Paste any JSON document and get a valid GraphQL Schema Definition Language (SDL) draft you can drop into your schema.graphql file. The tool walks every property, infers the GraphQL scalar (Int, Float, String, Boolean, ID), builds nested type definitions for objects, and emits [T] list types when it sees arrays. Mark any field as nullable or required with the toggle — the default treats present fields as non-null, which matches what most REST-to-GraphQL wrappers want.

How to use the JSON to GraphQL Schema

Paste a representative JSON sample (one full record is enough). Set the root type name — this becomes the top-level type emitted. The generator infers child types for nested objects (named after the JSON key, capitalized) and lists for arrays. Booleans become Boolean, integers Int, fractional numbers Float. The id/_id heuristic upgrades those fields to GraphQL's built-in ID scalar. Use the output as a starting point — review nullability and add custom scalars (DateTime, JSON, BigInt) where the inference is too generic.

About JSON to GraphQL Schema

GraphQL's Schema Definition Language is the canonical way to declare types, fields, and relationships in a GraphQL API. Hand-writing SDL from an existing REST payload is mechanical work — every field needs a name, a scalar, and a nullability marker, and every nested object needs its own type block. This generator does the mechanical part so you can focus on the design decisions: which fields should be union types, which arguments do you want on root queries, which fields need pagination wrappers.

The output is intentionally minimal. There are no resolvers, no Query root, no input types — just the data shape. That's the right scope: you'll wire those into your framework (Apollo, GraphQL Yoga, gqlgen, graphql-go, Hot Chocolate, etc.) using its own conventions. The generator never sees your sample data — everything runs in your browser, so you can paste production payloads without worrying about leaks.

Common use cases

  • Wrapping a REST API in GraphQL — start from a sample response, generate the SDL, then add resolvers that call the upstream REST endpoint.
  • Documenting an existing internal API — emit the shape, paste into your design doc as a reference for what consumers see today.
  • Mock servers — feed the generated SDL into a mocking tool like GraphQL Mesh or Apollo Server's mock mode to get a stub backend running in minutes.
  • Schema diffing — generate today's shape, generate tomorrow's, diff to confirm a payload change is non-breaking for GraphQL consumers.

Frequently asked questions

Does it generate resolvers?

No — only the SDL type definitions. Resolvers are framework-specific and depend on your data source, so they belong in your codebase rather than in the generator.

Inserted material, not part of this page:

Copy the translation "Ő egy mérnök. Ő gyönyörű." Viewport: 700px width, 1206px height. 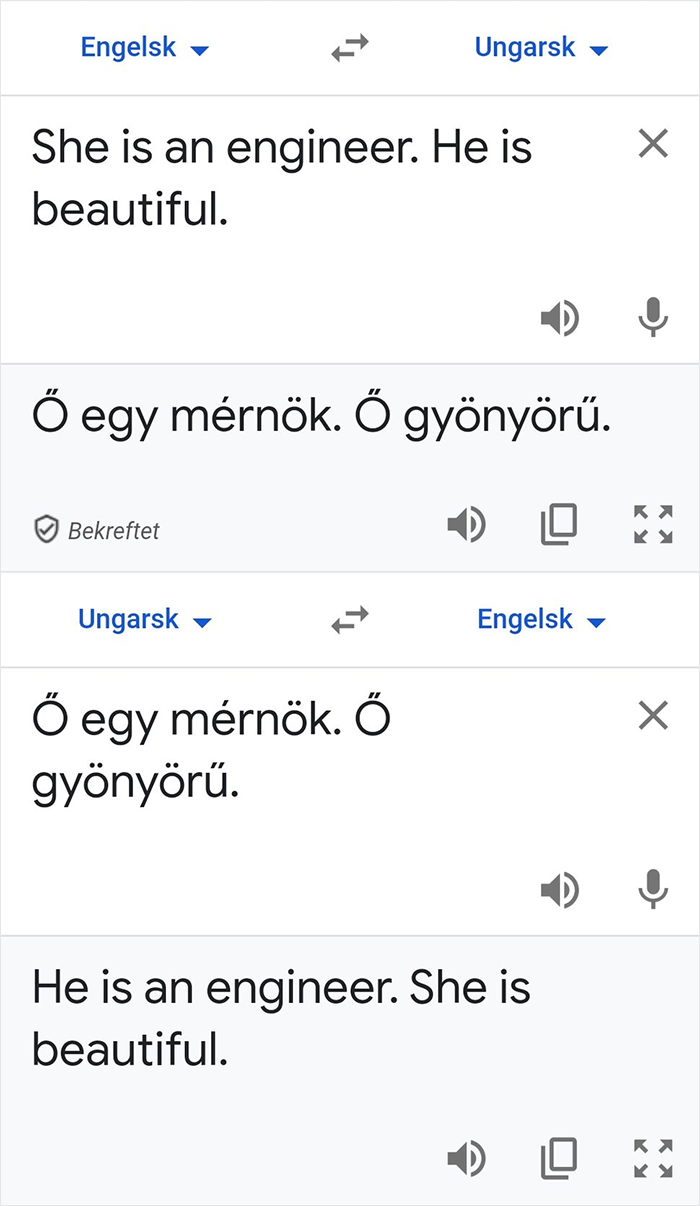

How does it handle null values in the sample?

A field with a null value is emitted as nullable (no !) regardless of the non-null toggle. If you want it required, replace the null with a representative value before generating.

What about arrays with mixed types?

The generator picks the first element's type and uses that for the list. Heterogeneous arrays usually mean you want a union or interface — design that explicitly rather than relying on inference.

Why is everything named after the JSON key?

It's the most predictable mapping. Rename freely in the output; SDL is plain text. The root type takes the name you set in the form.